Ah, you're right, I might be mixing up who discovered what theorem. (That would explain why MTW didn't credit Einstein.) The MTW derivation I referred to is for a static solution; that's the one I was thinking of.
 
  • #15
PeterDonis said:
I checked my copy of MTW, and in Box 23.2 they present the solution for a static, spherically symmetric star of uniform density (which, as already noted, obviously violates the dominant energy condition), including the limit I cited, which they give as ##2M/R < 8/9## (they don't credit Einstein with the theorem, though). The derivation makes it clear that no assumption of any energy condition is required.

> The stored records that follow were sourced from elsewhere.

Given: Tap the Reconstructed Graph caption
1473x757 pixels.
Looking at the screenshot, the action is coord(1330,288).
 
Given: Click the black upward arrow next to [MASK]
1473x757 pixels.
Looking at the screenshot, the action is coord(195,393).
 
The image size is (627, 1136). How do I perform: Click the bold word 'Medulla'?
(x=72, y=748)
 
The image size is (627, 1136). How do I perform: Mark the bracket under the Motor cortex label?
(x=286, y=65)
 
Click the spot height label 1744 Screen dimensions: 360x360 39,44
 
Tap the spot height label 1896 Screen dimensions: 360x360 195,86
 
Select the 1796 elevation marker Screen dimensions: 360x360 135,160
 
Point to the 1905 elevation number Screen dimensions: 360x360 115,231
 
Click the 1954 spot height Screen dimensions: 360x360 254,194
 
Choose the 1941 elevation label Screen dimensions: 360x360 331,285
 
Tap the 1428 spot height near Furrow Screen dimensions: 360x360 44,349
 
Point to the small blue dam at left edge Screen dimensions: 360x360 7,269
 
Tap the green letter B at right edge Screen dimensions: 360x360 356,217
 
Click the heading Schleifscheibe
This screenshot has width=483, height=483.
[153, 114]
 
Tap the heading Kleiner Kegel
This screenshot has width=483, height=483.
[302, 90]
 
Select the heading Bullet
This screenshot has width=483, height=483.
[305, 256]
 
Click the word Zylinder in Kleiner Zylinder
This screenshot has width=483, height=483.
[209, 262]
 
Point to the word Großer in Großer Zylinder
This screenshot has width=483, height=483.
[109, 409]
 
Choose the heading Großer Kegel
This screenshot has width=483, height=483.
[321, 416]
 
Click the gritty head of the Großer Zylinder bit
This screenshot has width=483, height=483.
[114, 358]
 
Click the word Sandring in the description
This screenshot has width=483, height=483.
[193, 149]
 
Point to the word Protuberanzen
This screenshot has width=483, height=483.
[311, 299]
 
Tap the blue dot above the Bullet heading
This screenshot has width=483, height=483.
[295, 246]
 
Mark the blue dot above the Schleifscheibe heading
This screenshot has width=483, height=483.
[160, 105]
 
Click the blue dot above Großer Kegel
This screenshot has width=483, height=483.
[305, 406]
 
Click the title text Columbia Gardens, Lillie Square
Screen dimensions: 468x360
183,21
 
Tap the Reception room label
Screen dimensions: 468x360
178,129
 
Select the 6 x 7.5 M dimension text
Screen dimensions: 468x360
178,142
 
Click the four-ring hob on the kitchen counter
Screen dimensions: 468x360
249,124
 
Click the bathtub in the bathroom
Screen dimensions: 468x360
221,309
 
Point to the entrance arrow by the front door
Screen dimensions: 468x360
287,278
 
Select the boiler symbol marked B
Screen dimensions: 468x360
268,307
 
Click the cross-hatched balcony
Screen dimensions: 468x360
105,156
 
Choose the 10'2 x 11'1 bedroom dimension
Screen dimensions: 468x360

Thanks, I'll look at this after the weekend (I'm off for anniversary celebration), since I have this book.
 
  • #16
PeterDonis said:
This violates the theorem proved by Einstein in the 1930's, that no object can exist in static equilibrium with a radius of less than 9/4 of its mass (in geometric units--i.e., 9/8 of the Schwarzschild radius for its mass). So I'm immediately skeptical of whatever this approach is doing.

That's the reason I asked. I've seen this called the Buchdal's theorem.